### Task requirements
Run through the data and copy out every line that mentions the word "computer".

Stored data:
+++++
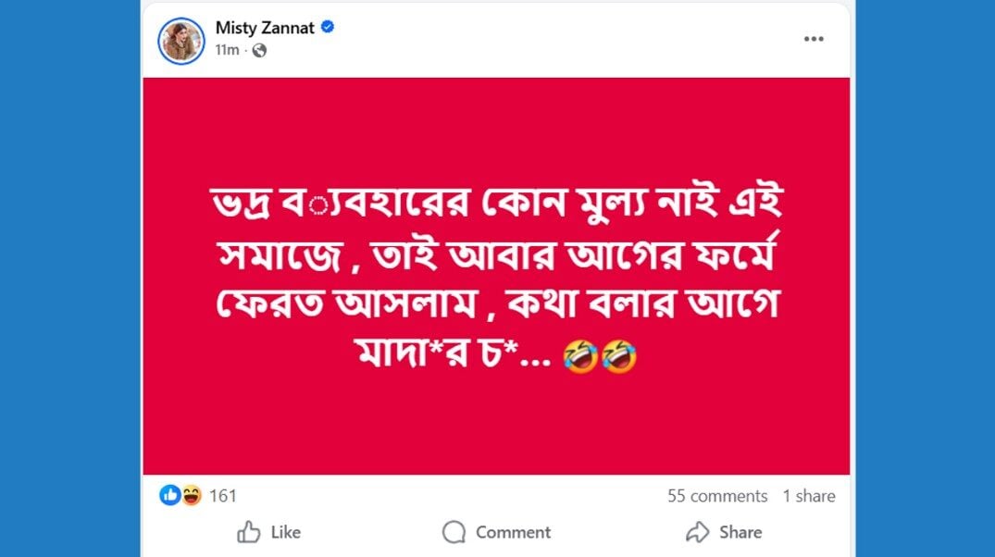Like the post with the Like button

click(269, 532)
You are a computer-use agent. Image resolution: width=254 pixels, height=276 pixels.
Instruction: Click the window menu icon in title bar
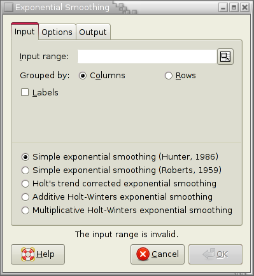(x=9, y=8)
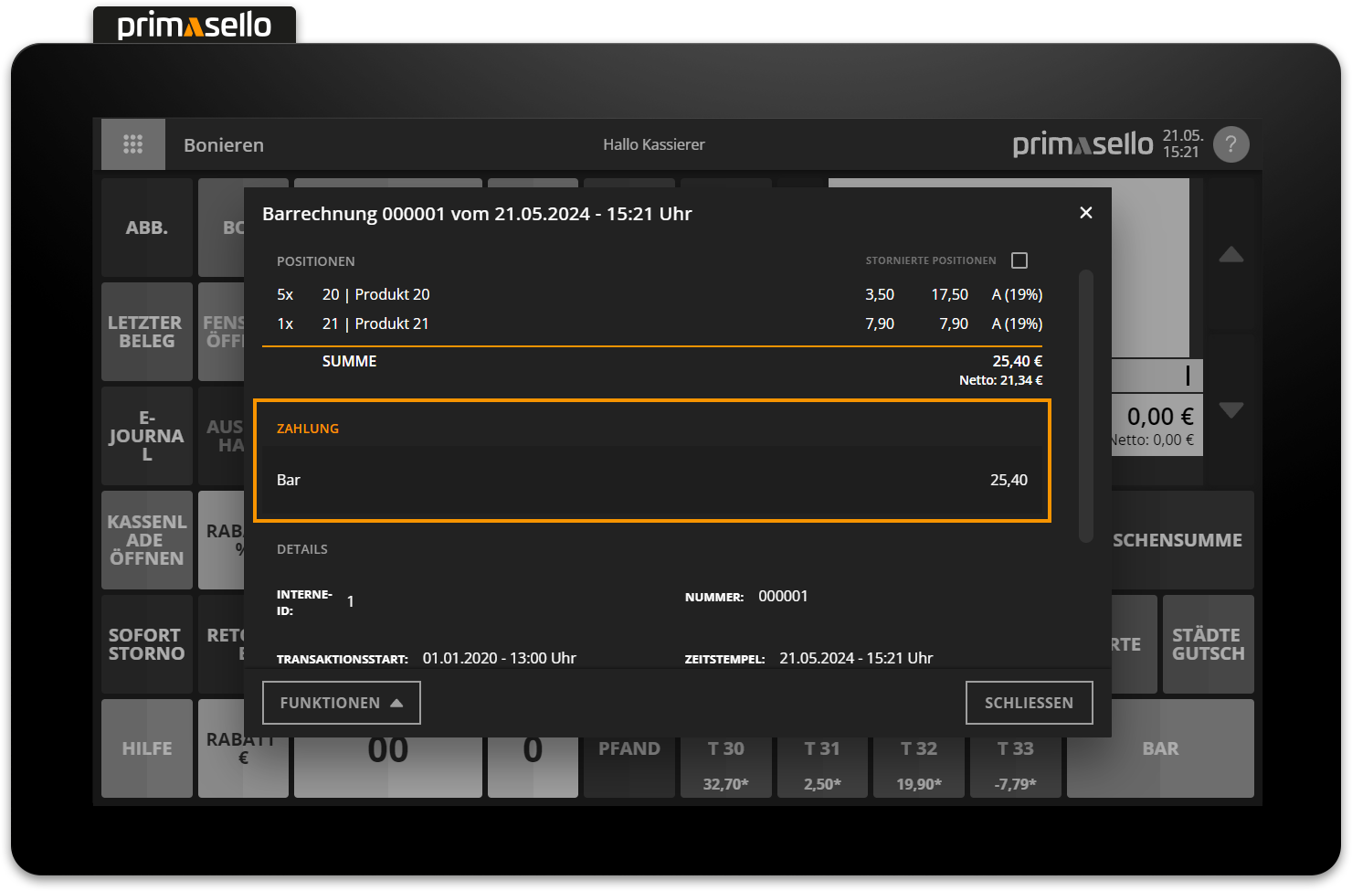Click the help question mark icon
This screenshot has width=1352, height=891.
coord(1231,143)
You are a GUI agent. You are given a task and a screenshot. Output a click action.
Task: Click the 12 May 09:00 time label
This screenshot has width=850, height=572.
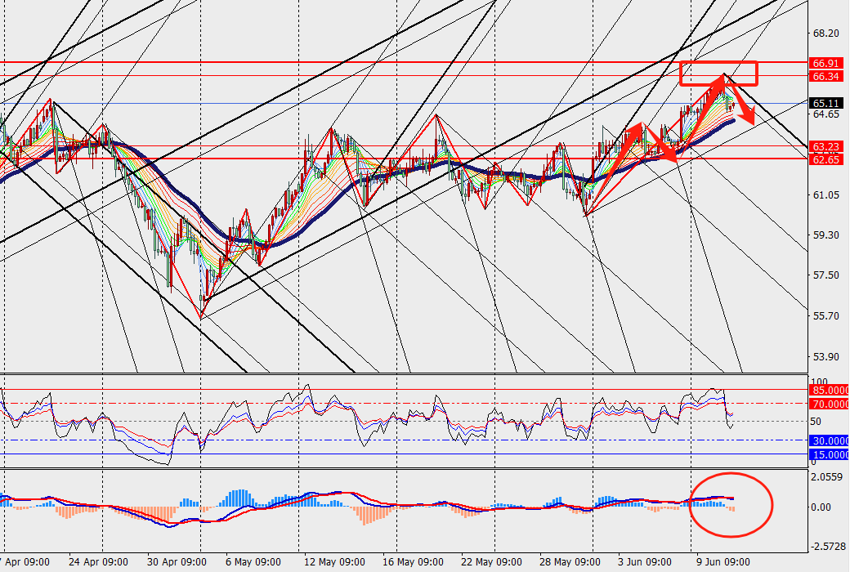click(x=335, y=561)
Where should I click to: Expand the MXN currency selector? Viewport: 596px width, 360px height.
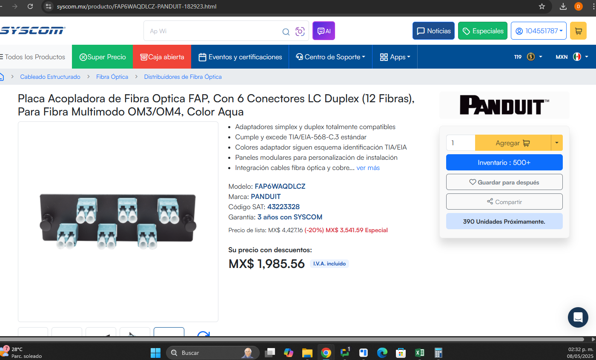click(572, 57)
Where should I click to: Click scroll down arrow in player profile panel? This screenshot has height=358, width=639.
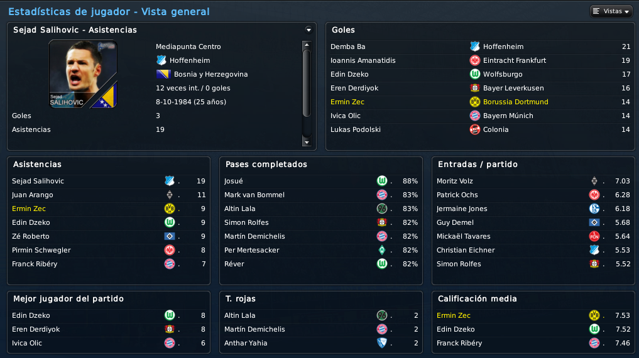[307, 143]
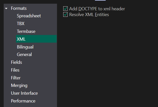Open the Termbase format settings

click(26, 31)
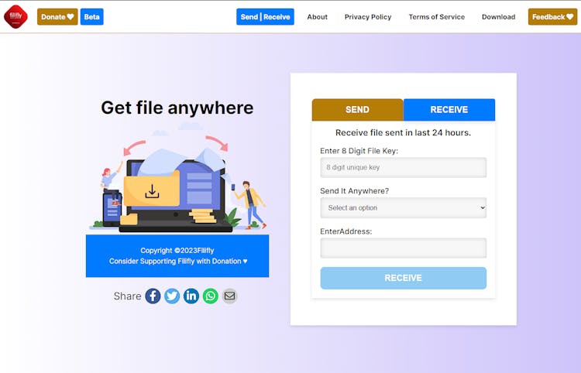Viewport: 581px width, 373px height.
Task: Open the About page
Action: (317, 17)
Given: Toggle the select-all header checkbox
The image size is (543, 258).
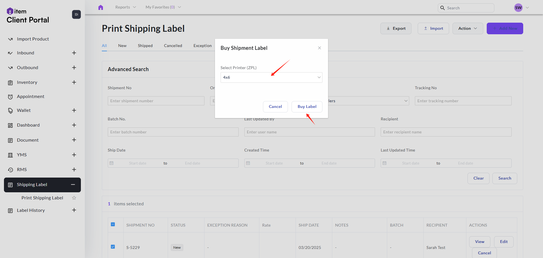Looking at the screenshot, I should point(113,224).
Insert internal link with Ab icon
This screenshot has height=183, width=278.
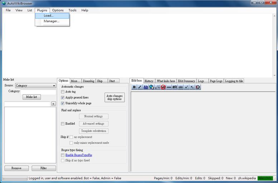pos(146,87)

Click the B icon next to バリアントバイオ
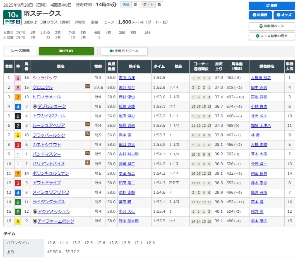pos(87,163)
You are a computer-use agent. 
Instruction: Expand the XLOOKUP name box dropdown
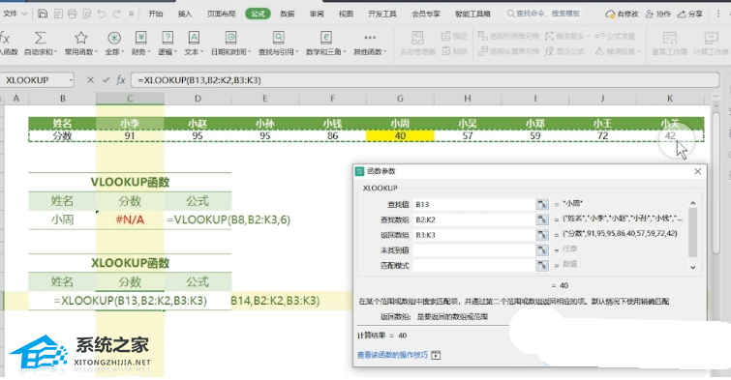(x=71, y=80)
+++++
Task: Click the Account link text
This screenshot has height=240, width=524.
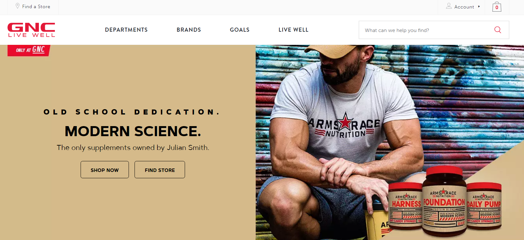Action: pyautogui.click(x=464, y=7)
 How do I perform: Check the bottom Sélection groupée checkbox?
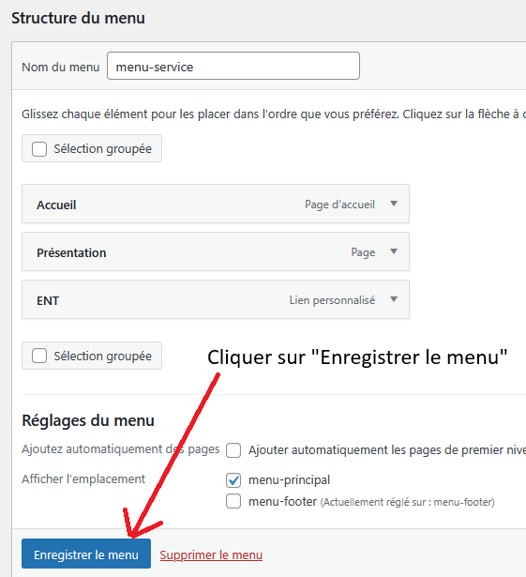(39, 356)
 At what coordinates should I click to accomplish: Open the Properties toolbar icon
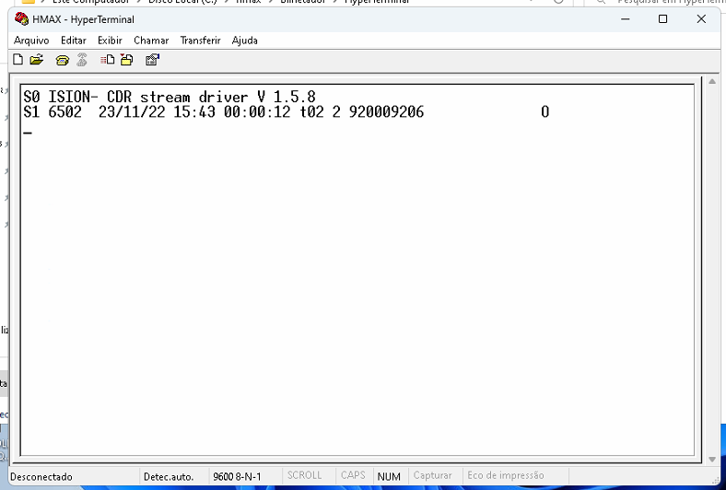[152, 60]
+++++
### Answer area
You are a computer-use agent. Image resolution: width=254 pixels, height=276 pixels.
You are a computer-use agent. 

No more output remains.